Open access (115) Has open access to research ever saved a life (10) CHatGPT example #2/#3

13 November, 2025

Dear HIFA colleagues,

I sent a comment on ChatGPT's example #2 earlier today (with thanks to David Cawthorpe). I concluded 'This is a good example in that it demonstrates how pre-prints can accelerate research communication. But it also seems to me to underline the importance of journals and their role in editing and peer-review.' But it's arguable whether it serves as an example of 'how access to the full text of a research paper saved a life, or even contributed directly to clinical decision-making'. On reflection, I don't think it demonstrates such an example. For example, we don't know of a specific health professional that sought the preprint and made a clinical decision on that basis, as compared with a specifc health professional that made such a decision based on the NEJM paper and/or commentary. Indeed, while the NEJM paper was free to read at the time of the publication, it was not open-access. (If we had a situation where clinicians were unable to access the NEJM paper because if was behind a paywall, and that quality of care was reduced as a result, this would have been a good example.)

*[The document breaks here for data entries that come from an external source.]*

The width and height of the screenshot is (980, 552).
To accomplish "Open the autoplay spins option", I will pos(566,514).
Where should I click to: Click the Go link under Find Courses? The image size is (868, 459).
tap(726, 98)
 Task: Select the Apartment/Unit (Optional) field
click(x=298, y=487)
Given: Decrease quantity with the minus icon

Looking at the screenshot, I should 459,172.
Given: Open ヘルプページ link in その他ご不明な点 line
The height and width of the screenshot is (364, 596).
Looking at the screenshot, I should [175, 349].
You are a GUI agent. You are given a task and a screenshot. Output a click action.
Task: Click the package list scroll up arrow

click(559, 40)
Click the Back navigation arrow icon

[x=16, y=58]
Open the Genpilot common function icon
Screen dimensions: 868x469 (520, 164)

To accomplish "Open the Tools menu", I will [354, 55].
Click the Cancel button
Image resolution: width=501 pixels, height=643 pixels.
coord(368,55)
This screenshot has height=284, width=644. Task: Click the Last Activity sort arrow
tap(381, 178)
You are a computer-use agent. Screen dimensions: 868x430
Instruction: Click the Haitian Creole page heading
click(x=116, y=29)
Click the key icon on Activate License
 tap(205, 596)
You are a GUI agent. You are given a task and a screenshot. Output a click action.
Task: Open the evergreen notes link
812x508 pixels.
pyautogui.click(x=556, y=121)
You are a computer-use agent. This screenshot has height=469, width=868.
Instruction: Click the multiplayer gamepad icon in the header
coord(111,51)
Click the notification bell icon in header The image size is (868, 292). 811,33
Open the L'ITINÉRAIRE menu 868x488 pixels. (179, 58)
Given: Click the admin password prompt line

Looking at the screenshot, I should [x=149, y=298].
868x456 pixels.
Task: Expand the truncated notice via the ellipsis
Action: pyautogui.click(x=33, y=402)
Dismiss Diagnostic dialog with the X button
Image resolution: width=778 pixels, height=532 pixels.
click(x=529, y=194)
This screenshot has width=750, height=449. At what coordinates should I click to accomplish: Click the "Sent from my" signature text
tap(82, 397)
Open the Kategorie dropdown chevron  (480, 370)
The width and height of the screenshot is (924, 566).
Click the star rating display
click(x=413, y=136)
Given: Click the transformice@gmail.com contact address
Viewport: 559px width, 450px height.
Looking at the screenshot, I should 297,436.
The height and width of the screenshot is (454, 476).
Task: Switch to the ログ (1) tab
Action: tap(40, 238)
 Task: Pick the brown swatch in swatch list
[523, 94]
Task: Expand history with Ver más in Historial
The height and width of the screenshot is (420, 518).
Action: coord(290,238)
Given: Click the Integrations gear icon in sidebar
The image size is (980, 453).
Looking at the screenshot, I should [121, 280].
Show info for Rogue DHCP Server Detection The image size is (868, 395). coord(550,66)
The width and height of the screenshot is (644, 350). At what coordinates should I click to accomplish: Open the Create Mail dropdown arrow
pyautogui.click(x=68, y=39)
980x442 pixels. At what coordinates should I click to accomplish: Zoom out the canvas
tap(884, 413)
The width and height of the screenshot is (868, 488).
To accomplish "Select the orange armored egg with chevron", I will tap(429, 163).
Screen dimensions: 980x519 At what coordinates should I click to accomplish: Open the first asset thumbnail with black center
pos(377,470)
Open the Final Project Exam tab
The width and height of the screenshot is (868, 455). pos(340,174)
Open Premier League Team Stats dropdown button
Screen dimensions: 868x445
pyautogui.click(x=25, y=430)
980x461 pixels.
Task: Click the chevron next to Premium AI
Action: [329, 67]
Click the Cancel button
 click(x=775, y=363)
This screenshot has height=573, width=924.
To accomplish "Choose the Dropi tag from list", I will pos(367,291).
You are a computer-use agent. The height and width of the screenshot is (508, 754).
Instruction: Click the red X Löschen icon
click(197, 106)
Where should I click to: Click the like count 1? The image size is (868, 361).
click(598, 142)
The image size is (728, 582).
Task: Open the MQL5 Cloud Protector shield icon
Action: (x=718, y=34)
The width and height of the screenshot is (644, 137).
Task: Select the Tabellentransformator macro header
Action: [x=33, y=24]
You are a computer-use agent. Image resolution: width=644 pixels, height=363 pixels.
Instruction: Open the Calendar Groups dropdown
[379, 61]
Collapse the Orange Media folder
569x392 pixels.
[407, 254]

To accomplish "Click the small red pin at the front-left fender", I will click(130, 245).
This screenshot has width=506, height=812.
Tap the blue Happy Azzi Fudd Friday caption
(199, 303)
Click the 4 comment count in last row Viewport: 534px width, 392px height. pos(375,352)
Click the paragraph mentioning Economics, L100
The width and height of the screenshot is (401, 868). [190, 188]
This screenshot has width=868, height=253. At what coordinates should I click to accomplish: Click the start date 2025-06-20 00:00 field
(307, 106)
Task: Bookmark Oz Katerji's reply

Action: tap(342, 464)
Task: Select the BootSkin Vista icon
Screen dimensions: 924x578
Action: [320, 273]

It is also notable that, by the time of publication (July 2020), leading publishers had committed (in March 2020) 'to making all of their COVID-19 and coronavirus-related publications, and the available data supporting them, immediately accessible in PubMed Central (PMC) and other public repositories. This will help to support the ongoing public health emergency response efforts'. The fact they did so suggests, in itself, that the needs of public health (particularly in emergency situations) are better served by open (or at least free) access.

If we turn our attention to #3 of ChatGPT examples, this also relates to COVID-19:

#3: COVID guideline pipelines that were fully OA (for example, rapid recommendations in The BMJ; national guidance updates) show measurable prescribing shifts once OA recommendations cited the RECOVERY preprint/journal article—again underscoring that open, immediately accessible evidence changed treatment at scale. The Japanese study noted dexamethasone prescriptions rose from ~2.5 % to ~35.2 % after week 29 (July 2020) when it was formally included in guidance.

Reference: Higuchi T, et al. The Japanese Guide affected the prescription of steroids for COVID-19 inpatients in Japan.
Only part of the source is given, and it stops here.